The IMF yesterday approved a four-year, $17.5 billion arrangement for Ukraine, their contribution to a $40 billion financing gap that they have identified over that period. A further $15 billion is to come from a restructuring of private debt, with formal negotiations expected to begin soon. The rest is expected to come from governments and other multilateral agencies. An ambitious array of reforms—including to fiscal and energy policy, bank reform, and strengthening the rule of law—are laid out, signaling a dramatic break from past governments. These measures are expected to set the stage for recovery: output falls 5 ½ percent this year before 2 percent growth returns in 2016, inflation will average 27 percent this year and then decline, while the current account deficit falls to 1 ½ percent and the currency stabilizes around current levels. Public sector debt will peak at 94 percent of GDP in 2015 as the program takes hold. All this depends on an end to the current hostilities, which as the IMF notes remains a considerable risk to the program.
These numbers have little meaning. The odds of this program surviving intact for four years, or even through the end of 2015, are not much higher than for the original 2014 program which was junked yesterday. Private forecasters predict a deeper recession (as much as a 10 percent decline this year and a further fall next year). Consider the IMF’s program a vision for where it would like to see Ukraine go, and focus on the cash flows that Ukraine will get in 2015 and the near term policy reforms they will need to implement to receive the money (many of which were passed recently by the parliament).

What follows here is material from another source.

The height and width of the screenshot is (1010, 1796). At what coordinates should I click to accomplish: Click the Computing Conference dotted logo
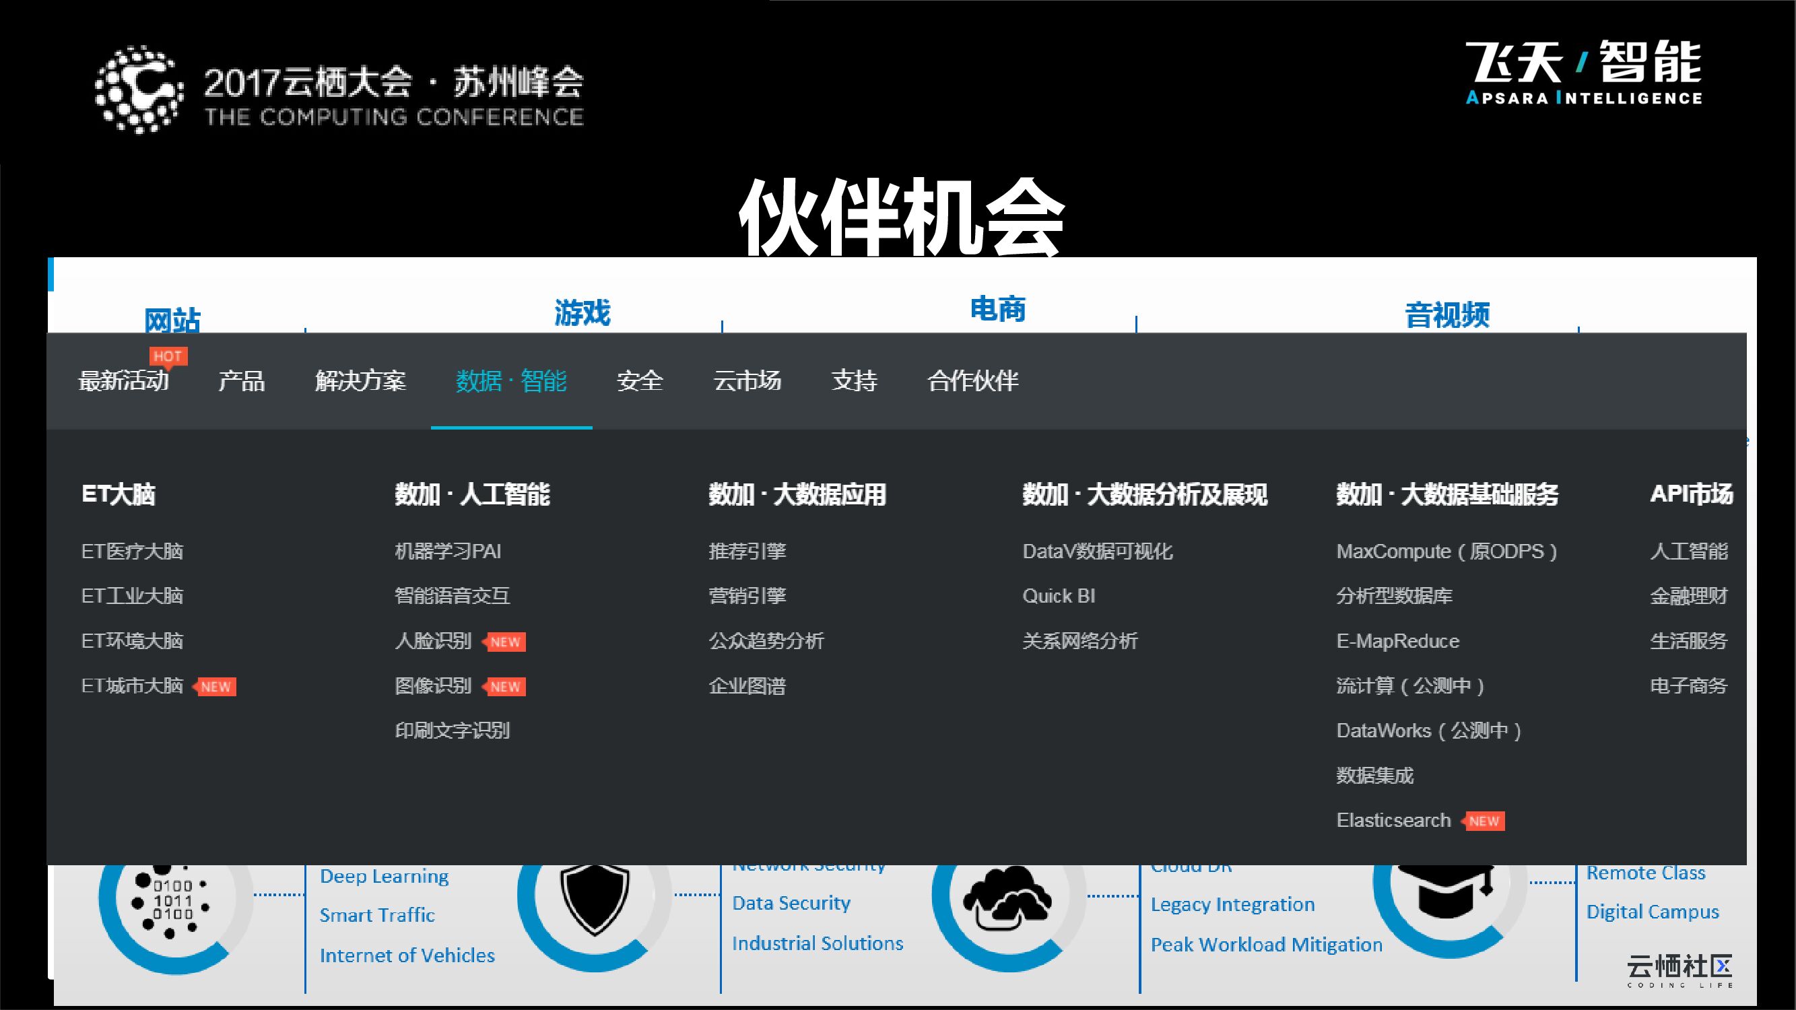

From that perspective, yesterday’s deal provides critical near-term financial support, but is not enough to grow the economy while the war continues.
The judgment that the program will not last is not a rejection of the effort. The Fund deserves a great deal of credit for getting the program to the finish line in extraordinarily difficult conditions, and the $5 billion first disbursement from the Fund provides critical cash to the budget ($2.7 billion, with the remainder going to bolster international reserves), and should catalyze other official money. Ukraine can expect an additional $5 billion of IMF money in three equal tranches if the program stays on track through 2015, as well as $6.3 billion in other official funding.
IMF Board approval triggers the start of negotiations with Ukraine’s private creditors on a debt restructuring. The IMF has set a target of $15 billion for the operation in cash flow relief over the four years. There are a lot of ways to get to that number, and the Fund is purposely vague on what it is looking for. The public debate has focused on whether the deal will be a “reprofiling” (a moderate extension of maturities with little or no cut in interest rates, a sort of stand-still to keep creditors engaged until uncertainty is resolved) or a deep restructuring. The outcome is likely to be somewhere in between, with substantial interest rate cuts (at least for the first few years) required to meet the Fund’s target. That means substantial uncertainty will persist about whether further debt reduction will be needed, a problem for a program that optimistically assumes a return to markets by Ukraine in the next three years.
Publicly, the negotiations will be left to Ukraine, its financial advisors, and its private creditors. But don’t be surprised to see that the IMF and the major creditor governments call the shots in these negotiations, and the Fund’s next disbursement scheduled for June is dependent on the expected conclusion of a successful debt operation with high participation.
The report is more realistic in a number of respects than the program it replaced. I have been quite critical of the Fund for its rosy economic and political assumptions, and its view that the program had a “high probability” of success, all of which contributed to the underfunding of Ukraine over the past year. Such optimism was driven more by the Fund’s internal rules for lending than a clear-eyed assessment of the situation. Instead, this time the Fund acknowledges “exceptional risks” and IMF Managing Director Christine Lagarde simply suggests that “with continued firm implementation, there is a reasonably strong prospect of success.” Perhaps we have a new standard for Fund programs in the future.